**Source information**.
_ _ _ _ _

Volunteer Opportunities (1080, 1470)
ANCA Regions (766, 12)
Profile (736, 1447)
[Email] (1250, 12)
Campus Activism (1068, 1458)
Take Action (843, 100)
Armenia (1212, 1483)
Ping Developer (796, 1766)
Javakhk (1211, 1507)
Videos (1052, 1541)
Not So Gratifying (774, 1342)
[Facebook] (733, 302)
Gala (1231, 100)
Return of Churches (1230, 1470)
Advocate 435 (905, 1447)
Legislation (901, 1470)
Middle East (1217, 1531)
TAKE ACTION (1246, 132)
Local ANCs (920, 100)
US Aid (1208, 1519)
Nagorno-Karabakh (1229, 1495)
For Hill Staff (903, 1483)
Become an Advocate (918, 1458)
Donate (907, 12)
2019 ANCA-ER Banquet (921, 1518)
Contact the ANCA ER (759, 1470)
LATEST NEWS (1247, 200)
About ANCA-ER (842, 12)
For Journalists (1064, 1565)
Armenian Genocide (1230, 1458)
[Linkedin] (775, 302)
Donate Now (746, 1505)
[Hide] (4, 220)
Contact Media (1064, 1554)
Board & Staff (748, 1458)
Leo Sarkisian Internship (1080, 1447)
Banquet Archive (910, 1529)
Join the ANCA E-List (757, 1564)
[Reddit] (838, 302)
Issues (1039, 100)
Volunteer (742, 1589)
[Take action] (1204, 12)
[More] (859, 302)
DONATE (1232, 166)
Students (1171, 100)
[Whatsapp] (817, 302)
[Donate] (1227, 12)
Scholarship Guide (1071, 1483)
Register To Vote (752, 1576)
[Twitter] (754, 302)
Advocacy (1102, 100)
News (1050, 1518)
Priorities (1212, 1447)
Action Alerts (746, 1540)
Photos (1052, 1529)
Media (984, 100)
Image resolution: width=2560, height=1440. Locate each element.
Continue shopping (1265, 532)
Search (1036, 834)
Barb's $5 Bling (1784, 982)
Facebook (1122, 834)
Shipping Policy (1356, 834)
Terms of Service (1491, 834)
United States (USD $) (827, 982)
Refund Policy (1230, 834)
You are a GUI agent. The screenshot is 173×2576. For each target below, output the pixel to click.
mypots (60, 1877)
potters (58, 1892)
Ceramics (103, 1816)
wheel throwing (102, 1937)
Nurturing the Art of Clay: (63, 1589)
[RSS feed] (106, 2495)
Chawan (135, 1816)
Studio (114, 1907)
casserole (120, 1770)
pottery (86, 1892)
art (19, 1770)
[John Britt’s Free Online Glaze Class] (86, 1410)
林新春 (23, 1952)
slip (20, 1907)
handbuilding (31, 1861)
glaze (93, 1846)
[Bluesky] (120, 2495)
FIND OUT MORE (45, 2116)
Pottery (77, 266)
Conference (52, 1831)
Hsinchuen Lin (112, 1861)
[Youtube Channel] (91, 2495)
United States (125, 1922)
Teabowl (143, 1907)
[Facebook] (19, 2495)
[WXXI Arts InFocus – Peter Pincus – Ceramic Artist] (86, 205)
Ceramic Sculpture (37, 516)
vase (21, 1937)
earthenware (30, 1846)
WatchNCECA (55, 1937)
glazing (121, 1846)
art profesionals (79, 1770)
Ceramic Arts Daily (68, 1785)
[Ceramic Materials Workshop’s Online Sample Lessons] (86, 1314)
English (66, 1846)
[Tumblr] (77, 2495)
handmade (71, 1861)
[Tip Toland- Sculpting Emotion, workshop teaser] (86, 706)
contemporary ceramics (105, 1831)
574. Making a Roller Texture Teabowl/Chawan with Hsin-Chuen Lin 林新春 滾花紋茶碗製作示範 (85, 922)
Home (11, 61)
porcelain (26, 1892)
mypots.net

_ _ _ _ _

Starting at the line that has "Action Alerts (746, 1540)" and ending at the line that has "Nurturing the Art of Clay: (63, 1589)", please write out the lines above exactly, leaving out all others.

Action Alerts (746, 1540)
Photos (1052, 1529)
Media (984, 100)
Image resolution: width=2560, height=1440. Locate each element.
Continue shopping (1265, 532)
Search (1036, 834)
Barb's $5 Bling (1784, 982)
Facebook (1122, 834)
Shipping Policy (1356, 834)
Terms of Service (1491, 834)
United States (USD $) (827, 982)
Refund Policy (1230, 834)
You are a GUI agent. The screenshot is 173×2576. For each target below, output the pixel to click.
mypots (60, 1877)
potters (58, 1892)
Ceramics (103, 1816)
wheel throwing (102, 1937)
Nurturing the Art of Clay: (63, 1589)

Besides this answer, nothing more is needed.